IPM Take
This is precision cardiology at its most difficult point. A one-time gene-editing therapy could transform ATTR cardiomyopathy, but the access pathway will only be credible if safety governance is strong enough for an irreversible intervention. The FDA hold and restart show that the question is not simply whether gene editing can lower TTR. It is whether trials, regulators and future payers can manage rare but serious risks while patients with progressive disease wait.
Executive Summary
On 2 March 2026, Intellia Therapeutics announced that FDA had removed the clinical hold on the IND for MAGNITUDE, its Phase 3 trial of nexiguran ziclumeran, nex-z, in transthyretin amyloidosis with cardiomyopathy. The hold had followed a serious liver safety event in a dosed patient, with Grade 4 liver transaminase elevations and increased total bilirubin reported in October 2025. Intellia stated that it aligned with FDA on mitigation measures, including enhanced liver laboratory monitoring, guidance for short-term steroid treatment if liver transaminases rise after dosing, exclusion of patients with certain liver abnormalities, and additional MAGNITUDE exclusions for recent cardiovascular instability and ejection fraction below 25 percent.
Why it matters
- Regulators: Need to balance accelerated development for progressive rare disease with safety expectations for one-time, irreversible gene-editing interventions.

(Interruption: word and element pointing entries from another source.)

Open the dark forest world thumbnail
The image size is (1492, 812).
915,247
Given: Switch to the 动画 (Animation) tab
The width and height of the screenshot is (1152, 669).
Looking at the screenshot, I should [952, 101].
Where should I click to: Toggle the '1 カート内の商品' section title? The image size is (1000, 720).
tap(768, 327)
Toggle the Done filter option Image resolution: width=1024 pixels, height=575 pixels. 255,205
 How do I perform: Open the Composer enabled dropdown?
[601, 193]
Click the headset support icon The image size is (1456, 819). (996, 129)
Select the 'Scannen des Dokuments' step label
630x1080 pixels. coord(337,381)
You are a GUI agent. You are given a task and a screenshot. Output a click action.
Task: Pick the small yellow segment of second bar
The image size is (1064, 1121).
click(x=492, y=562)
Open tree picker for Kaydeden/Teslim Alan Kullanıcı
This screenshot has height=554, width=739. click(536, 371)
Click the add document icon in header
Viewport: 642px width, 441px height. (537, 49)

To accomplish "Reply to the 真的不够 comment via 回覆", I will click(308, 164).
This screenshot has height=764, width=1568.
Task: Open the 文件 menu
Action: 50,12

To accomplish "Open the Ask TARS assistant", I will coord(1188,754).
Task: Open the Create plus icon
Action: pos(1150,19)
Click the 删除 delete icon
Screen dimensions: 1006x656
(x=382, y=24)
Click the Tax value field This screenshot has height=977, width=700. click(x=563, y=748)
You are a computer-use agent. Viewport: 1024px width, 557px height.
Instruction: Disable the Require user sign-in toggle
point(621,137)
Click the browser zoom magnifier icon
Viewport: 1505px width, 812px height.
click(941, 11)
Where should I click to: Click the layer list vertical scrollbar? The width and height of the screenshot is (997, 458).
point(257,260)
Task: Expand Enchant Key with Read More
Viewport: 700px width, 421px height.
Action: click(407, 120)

- Clinicians / trial sites: Must implement tighter eligibility, liver monitoring and cardiovascular safety criteria before enrolment can safely resume.
- HTA bodies / payers: If nex-z reaches assessment, they will need to judge durability, uncertainty, follow-up costs and safety risk alongside potential one-time treatment value.
Previously, ATTR cardiomyopathy treatment focused on stabilising or silencing transthyretin through chronic therapy. Nex-z represents a more radical strategy: a single CRISPR-based intervention designed to inactivate the TTR gene.
What changed is that the late-stage ATTR-CM trial can move forward again, but under tighter safety conditions. The MAGNITUDE trial is a randomised, double-blind, placebo-controlled Phase 3 study in patients with ATTR cardiomyopathy. The FDA hold interrupted development after a serious liver adverse event, and the restart depends on updated safeguards around liver monitoring, steroid guidance and exclusion criteria.
The affected population is adults with ATTR cardiomyopathy who meet trial eligibility criteria, not all patients with ATTR amyloidosis. The access question is still early, because nex-z remains investigational and the trial must first show that benefit, durability and safety justify broader use.
For IPM, the implication is clear: gene editing in cardiovascular disease will not be judged only by biological promise. It will be judged by whether regulators and clinical sites can build safety, monitoring and eligibility rules strong enough to make access defensible.